When F.E.A.R. 2 was originally released 11 years ago, I enjoyed playing through it, but the overall impressions of the game were mixed. I still remember being disappointed with some clear downgrades or weird changes in comparison with the original title so I was curious how different the perception of the game will be today. Years since we’ve seen the franchise effectively die, years since Monolith Productions were known and loved for making great FPS titles. I suppose, time mends the disappointments as replaying F.E.A.R. 2: Project Origin was actually very enjoyable.
The original F.E.A.R. (First Encounter Assault Recon) wasn’t exactly the first horror themed FPS, nor even a horror themed FPS with as much emphasis on the horror aspect, but in many ways it was the first nonetheless. It tried to combine concepts from Akira, The Ring, John Woo movies and your typical military shooter (an FPS theme that was only yet to explode with popularity) into one and the results were amazing. Sure, the levels were quite samey, the enemy variety limited and not everyone appreciated its incredibly minimal haunting industrial ambience. And sure, Alma, the main (tragic) villain of the series, was blatantly Sadako/Samara from The Ring. But it was an amazing FPS with impressive AI (or at least one that still feels incredibly smart) and some of the firsts to be done with games. That whole trick with seeing one thing, turning around and having entire level change – that’s not something that you could find before F.E.A.R. and its (rather poor) expansions, yet now every first person horror themed game has that. Oh and yes, it was also a technical marvel and the most demanding PC title of its year, in many ways surpassing the previous year’s Doom 3 and Half-Life 2.
It isn’t surprising then, that there were lots of expectations for Project Origin.

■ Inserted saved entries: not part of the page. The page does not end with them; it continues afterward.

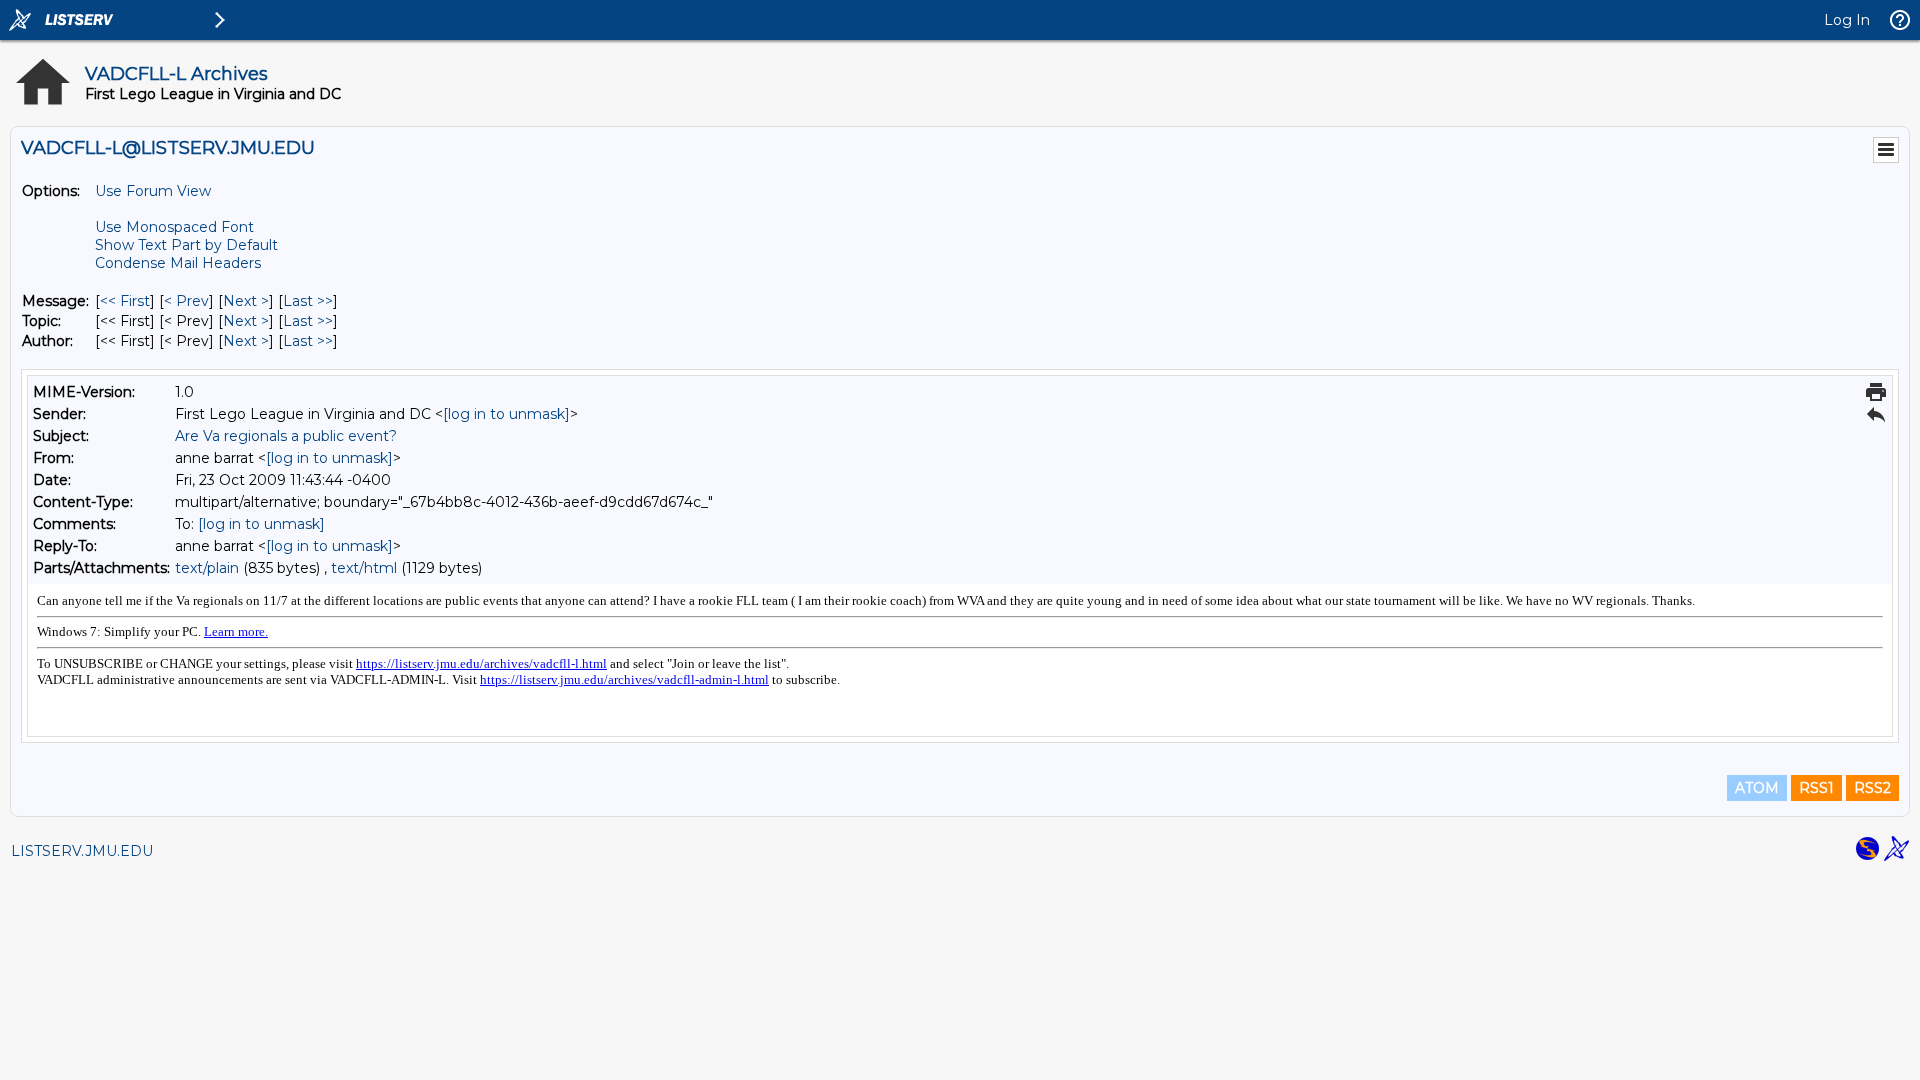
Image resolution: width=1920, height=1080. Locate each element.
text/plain (207, 568)
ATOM (1757, 788)
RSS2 (1872, 788)
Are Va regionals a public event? (286, 436)
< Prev (186, 301)
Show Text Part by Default (186, 245)
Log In (1847, 20)
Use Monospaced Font (174, 227)
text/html (364, 568)
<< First (125, 301)
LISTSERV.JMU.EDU (82, 851)
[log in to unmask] (506, 414)
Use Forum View (153, 191)
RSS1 (1816, 788)
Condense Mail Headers (178, 263)
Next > (246, 301)
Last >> (308, 301)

And yeah, the game was originally just meant to be called that with as little mentions of the first game as possible since the developers were in conflict with the publishers of the first game and couldn’t use the same title.Which influenced what game this turned out to be. You see, you pretty much don’t need to play F.E.A.R. to understand anything in the sequel. It helps, but almost none of the characters from the original are directly referenced and everything you need to know is told in this game. Which isn’t a bad thing on its own, of course, however it leads to a bit of a problem.

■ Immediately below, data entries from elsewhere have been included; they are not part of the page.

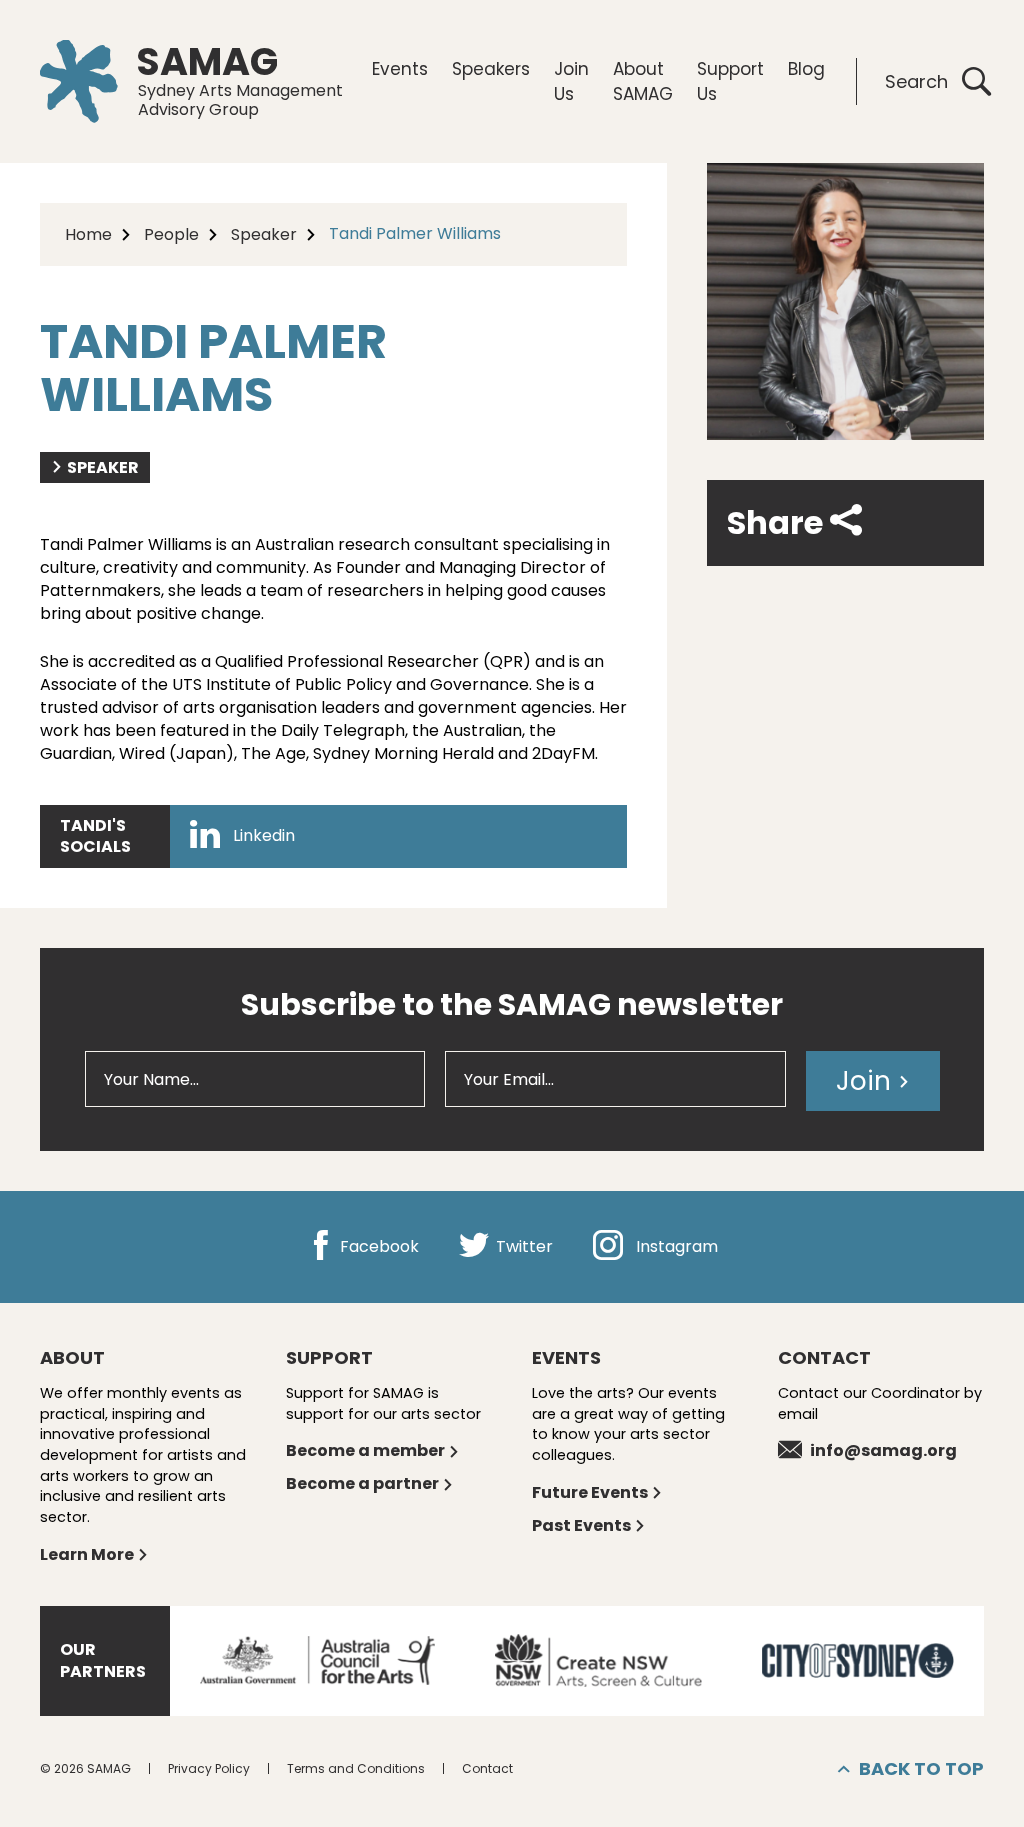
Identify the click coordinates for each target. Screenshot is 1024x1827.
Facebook (377, 1246)
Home (88, 234)
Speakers (491, 69)
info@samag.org (883, 1450)
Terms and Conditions (356, 1768)
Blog (806, 69)
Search (916, 81)
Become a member (365, 1450)
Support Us (730, 81)
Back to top (921, 1768)
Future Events (590, 1492)
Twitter (522, 1246)
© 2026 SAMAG (85, 1768)
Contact (487, 1768)
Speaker (264, 234)
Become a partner (362, 1483)
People (171, 234)
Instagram (675, 1246)
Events (400, 69)
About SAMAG (643, 81)
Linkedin (262, 836)
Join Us (571, 81)
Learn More (87, 1554)
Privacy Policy (209, 1768)
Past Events (581, 1525)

The original had a truly memorable villain in Paxton Fettel and several characters you grew to care about. And the game was built on these characters start to finish. Project Origin has its own cast and none of them, including Alma herself, are interesting to follow in any way. They’re as generic as they go and due to that, the story of Project Origin just kinda happens. Until you get the rather controversial ending which was… well, novel, I suppose, but not entirely deserved, I would say. Oh, there was also Reborn DLC where the story can be explained in 3 words and it is a preferable experience to playing said DLC, so you can just ignore that altogether.
Where the sequel lost in story and actually mood as well – it’s a surprisingly colourful game for how disturbing and dark it is supposed to be, – the game is in many ways more fun to play than the original. The flow is better, the variety of enemies and weapons is good enough, using slo-mo is fun, things still explode in lots of cool looking debris. And horror-themed and “just military” segments are now mixed far better, the visual storytelling and transitions between the hallucinations are top notch, actually still impressive and stylish today.
Now, it is a distinctly “consoles-first” game, unlike the original. It has a lot of trappings similar to what was expected of console FPS titles in 2009, lots of tutorial popups, huge button prompts, even some QTE sections. And, what’s more disappointing, less fine tuning in controls with, for example, no support for mouse thumb buttons whereas the original supported that. It’s not terrible, but it adds a bizarre “00s console game” feel to it when the original title didn’t have that. Also, while the music is good when it continues being creepy ambient, it sometimes tries to sound epic and fails.
If you’ve somehow missed the F.E.A.R. series, definitely give the original a go (you can safely ignore the expansions) and Project Origin is a good FPS to check out as well. It aged surprisingly well, despite those outdated console-friendly elements, and is very fun to play. Most people, actually, will probably enjoy this one over the original.